The e-fairness legislation passed almost unanimously in House Bill 386, a tax package that created a net reduction in the overall tax burden on Georgia residents.
Georgia Retail Association worked with the Governor’s office, the senate and the House leadership, member companies and other state associations to educate key elected officials and the general public about this important issue.
Larry House, Owner of House Office Products in Calhoun, thinks E-fairness is a move in the right direction.
“It effects all small retailers,” House said.
Beginning October 1, 2012, out-of-state sellers must collect sales tax from Georgia customers if:
A related company located in Georgia sells similar products using a similar business name as the out-of-state seller, or the related company uses trademarks, service marks, or trade names in Georgia similar to those used by the seller; or
On behalf of the seller, a person or entity located in Georgia delivers, installs, or assembles the seller’s product, performs maintenance services, or provides a customer pick-up service in Georgia, or performs other similar activities in Georgia on behalf of the seller.
Beginning December 31, 2012, out-of-state sellers must collect sales tax from Georgia customers if:
The seller made more than $50,000 of sales to Georgia customers in the preceding 12 months that were referred to the seller by Georgia residents, whether by a link on an internet website, an in-person presentation, telemarketing or otherwise; and
The seller pays a commission or other consideration to Georgia residents based on completed sales referred to them by the resident.

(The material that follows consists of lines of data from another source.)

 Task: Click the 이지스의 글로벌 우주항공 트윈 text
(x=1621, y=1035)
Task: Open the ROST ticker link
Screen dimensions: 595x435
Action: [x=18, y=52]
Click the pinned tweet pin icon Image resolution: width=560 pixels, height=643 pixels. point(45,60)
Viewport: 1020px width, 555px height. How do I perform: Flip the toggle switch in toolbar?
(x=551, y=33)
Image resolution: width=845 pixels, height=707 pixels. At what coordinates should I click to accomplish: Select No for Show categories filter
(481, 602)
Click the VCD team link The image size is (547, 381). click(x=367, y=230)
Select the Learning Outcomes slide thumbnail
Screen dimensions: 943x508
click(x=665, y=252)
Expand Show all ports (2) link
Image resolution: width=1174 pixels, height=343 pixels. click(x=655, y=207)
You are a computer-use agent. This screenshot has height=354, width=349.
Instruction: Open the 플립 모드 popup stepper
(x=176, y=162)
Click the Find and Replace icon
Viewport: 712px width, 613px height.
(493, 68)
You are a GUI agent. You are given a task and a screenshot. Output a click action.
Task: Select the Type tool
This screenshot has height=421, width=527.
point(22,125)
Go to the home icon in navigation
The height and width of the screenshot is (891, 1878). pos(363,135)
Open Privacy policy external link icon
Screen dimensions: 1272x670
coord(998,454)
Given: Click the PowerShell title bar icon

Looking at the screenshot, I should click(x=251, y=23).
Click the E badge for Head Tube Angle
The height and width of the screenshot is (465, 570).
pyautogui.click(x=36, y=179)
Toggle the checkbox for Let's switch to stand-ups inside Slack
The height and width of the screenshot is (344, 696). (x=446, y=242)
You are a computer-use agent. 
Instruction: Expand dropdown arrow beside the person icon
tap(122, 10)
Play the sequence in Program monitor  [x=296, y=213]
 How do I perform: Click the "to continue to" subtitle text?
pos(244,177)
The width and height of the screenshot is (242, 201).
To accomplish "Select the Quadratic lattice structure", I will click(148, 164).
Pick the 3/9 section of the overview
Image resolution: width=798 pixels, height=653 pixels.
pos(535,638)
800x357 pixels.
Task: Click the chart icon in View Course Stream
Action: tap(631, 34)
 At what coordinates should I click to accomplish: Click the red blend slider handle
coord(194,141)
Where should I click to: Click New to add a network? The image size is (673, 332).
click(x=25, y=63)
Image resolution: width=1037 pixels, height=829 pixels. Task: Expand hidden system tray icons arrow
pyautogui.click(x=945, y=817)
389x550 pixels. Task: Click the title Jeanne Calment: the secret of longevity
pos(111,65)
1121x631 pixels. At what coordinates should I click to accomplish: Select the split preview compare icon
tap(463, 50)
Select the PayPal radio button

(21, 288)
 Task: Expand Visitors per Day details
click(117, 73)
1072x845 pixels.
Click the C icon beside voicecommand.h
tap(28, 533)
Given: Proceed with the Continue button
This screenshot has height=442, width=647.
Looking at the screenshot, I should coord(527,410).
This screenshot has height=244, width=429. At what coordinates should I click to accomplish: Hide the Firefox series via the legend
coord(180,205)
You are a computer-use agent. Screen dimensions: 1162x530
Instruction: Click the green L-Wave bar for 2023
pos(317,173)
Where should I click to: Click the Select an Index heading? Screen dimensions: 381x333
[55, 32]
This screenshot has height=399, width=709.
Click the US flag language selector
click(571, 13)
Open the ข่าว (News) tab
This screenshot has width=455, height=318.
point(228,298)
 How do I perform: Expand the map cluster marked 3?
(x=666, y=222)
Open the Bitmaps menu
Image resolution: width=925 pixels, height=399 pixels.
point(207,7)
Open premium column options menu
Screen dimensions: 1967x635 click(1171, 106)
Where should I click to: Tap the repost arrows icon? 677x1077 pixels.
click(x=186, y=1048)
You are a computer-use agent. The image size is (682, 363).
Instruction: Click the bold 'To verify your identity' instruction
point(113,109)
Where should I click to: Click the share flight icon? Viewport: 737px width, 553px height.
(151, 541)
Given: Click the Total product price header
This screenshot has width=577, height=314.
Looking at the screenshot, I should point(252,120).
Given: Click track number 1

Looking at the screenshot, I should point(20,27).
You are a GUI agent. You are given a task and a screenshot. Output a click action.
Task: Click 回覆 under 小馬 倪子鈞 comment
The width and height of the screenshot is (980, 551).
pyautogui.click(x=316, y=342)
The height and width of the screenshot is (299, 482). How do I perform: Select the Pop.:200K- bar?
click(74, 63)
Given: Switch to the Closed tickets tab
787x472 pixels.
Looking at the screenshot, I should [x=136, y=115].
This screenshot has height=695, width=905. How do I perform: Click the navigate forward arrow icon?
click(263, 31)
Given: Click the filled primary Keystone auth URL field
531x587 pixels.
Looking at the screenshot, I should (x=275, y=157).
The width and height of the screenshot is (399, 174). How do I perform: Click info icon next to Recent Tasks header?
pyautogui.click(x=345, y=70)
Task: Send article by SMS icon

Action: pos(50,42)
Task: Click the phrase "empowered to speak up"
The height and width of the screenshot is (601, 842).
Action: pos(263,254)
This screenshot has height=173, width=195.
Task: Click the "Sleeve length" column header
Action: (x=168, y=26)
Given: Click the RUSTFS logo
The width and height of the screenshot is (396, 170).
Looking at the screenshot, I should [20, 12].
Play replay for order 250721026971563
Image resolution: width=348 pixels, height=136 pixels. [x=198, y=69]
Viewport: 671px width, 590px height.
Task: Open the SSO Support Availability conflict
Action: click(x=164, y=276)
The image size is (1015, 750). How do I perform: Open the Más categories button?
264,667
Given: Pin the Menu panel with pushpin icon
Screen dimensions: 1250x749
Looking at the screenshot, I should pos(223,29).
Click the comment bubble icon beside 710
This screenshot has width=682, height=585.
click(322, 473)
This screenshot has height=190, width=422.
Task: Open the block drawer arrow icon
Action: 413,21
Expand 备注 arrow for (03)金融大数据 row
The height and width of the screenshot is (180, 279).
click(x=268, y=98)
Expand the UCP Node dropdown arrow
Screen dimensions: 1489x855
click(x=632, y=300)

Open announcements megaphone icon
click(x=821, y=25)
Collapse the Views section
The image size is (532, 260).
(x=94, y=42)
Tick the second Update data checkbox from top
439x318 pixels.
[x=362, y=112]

House said, something needs to be done to level the playing field for small retailers.
The Internet has made it hard to compete with large retailers who can manufacture its products at a cheaper rate and sell it at a lower cost.
The Georgia Department of Revenue manages a hotline for taxpayers to report any tax related activities that they believe are illegal or incorrect.
The hotline can be used to report suspected illegal activity for all tax types, including sales tax.
For more information go online at https://etax.dor.ga.gov/inctax/fraudreport.html or call the hotline at 404-417-4266.
Since 1961, the Georgia Retail Association has been working on behalf of the retail community to unite and pursue the common goal of creating the best environment for retailing in Georgia.
Retail supports one out of four jobs in the state and is directly and indirectly responsible for 18 percent of Georgia’s gross domestic product.